[Dataset items]
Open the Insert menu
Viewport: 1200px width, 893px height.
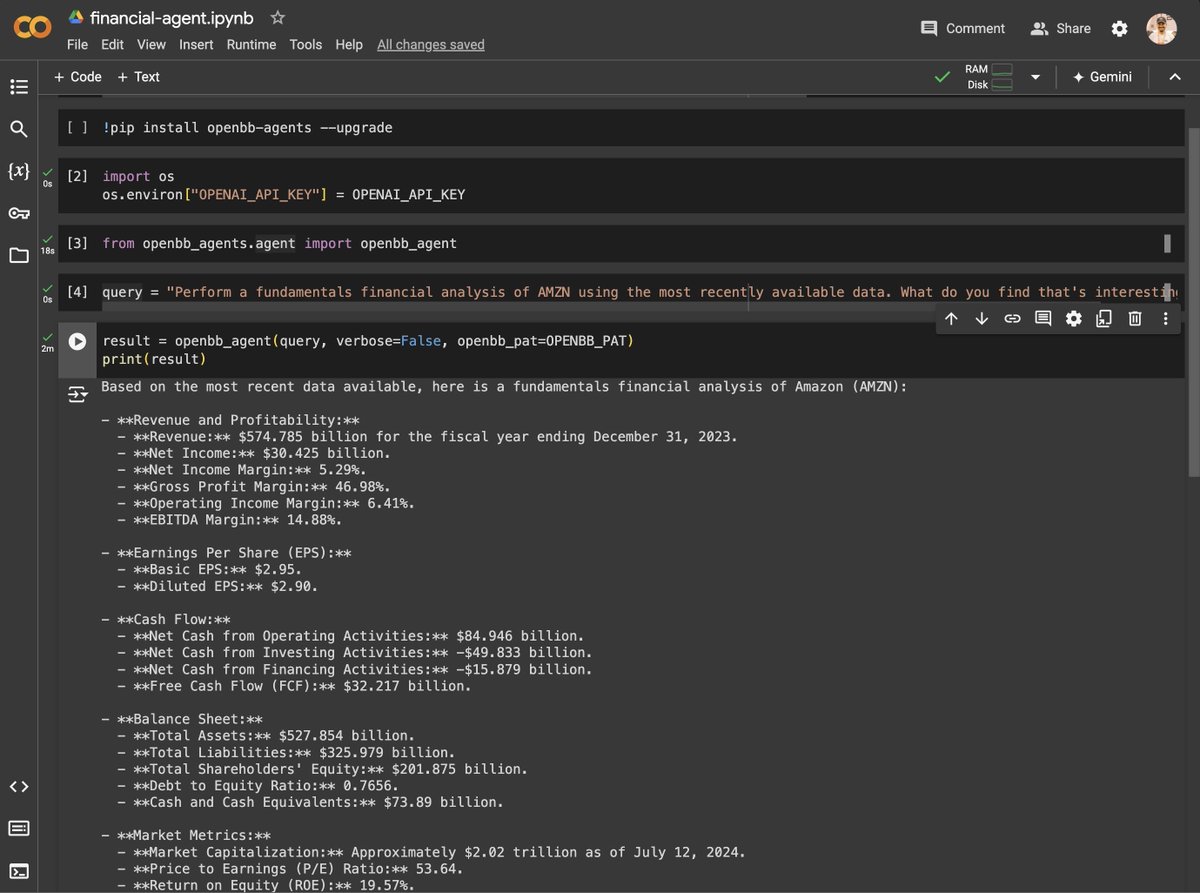point(196,44)
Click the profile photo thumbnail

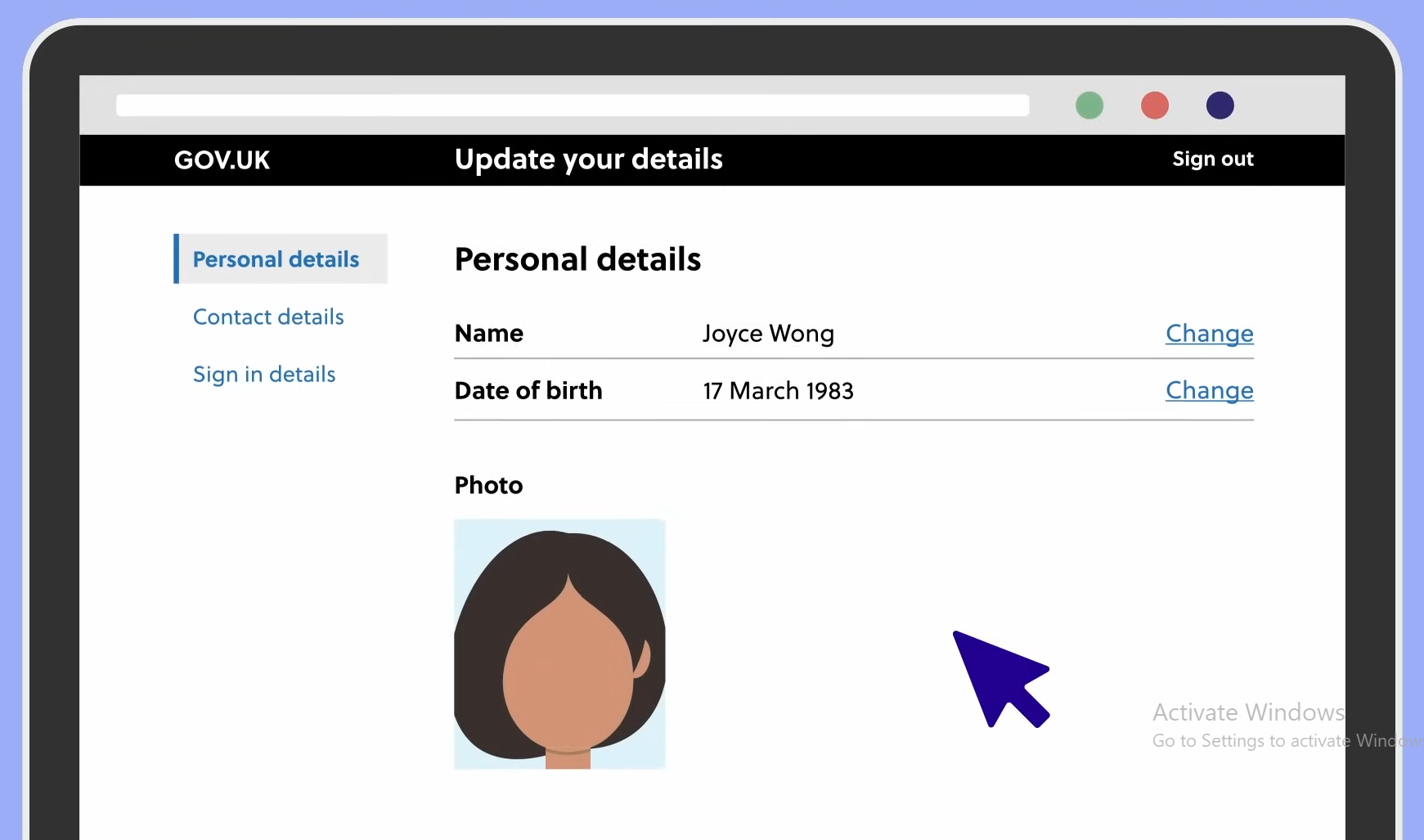559,644
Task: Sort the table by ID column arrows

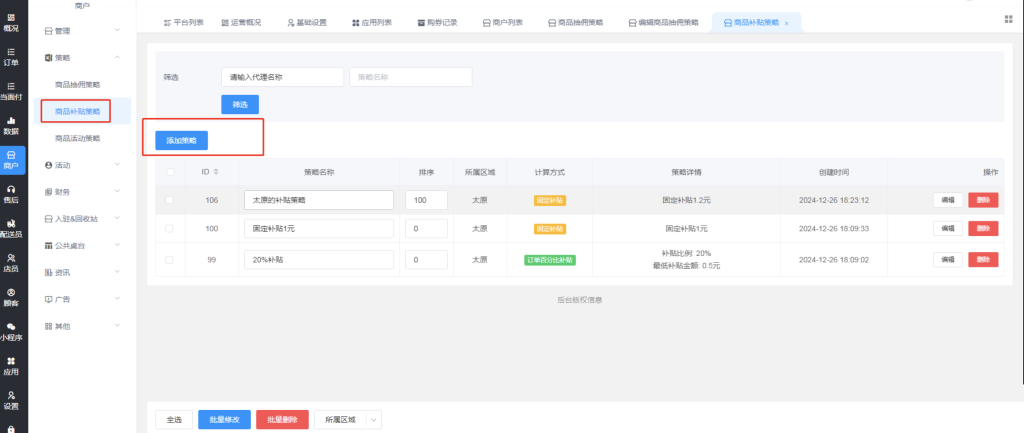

> Assigned task
Leaving out the pictures, return exactly the lines from the one that contains "Viewport: 1200px width, 893px height." through the last line of the records above, inclusive.

> Answer area
Viewport: 1200px width, 893px height.
point(196,44)
Click the profile photo thumbnail

559,644
Task: Sort the table by ID column arrows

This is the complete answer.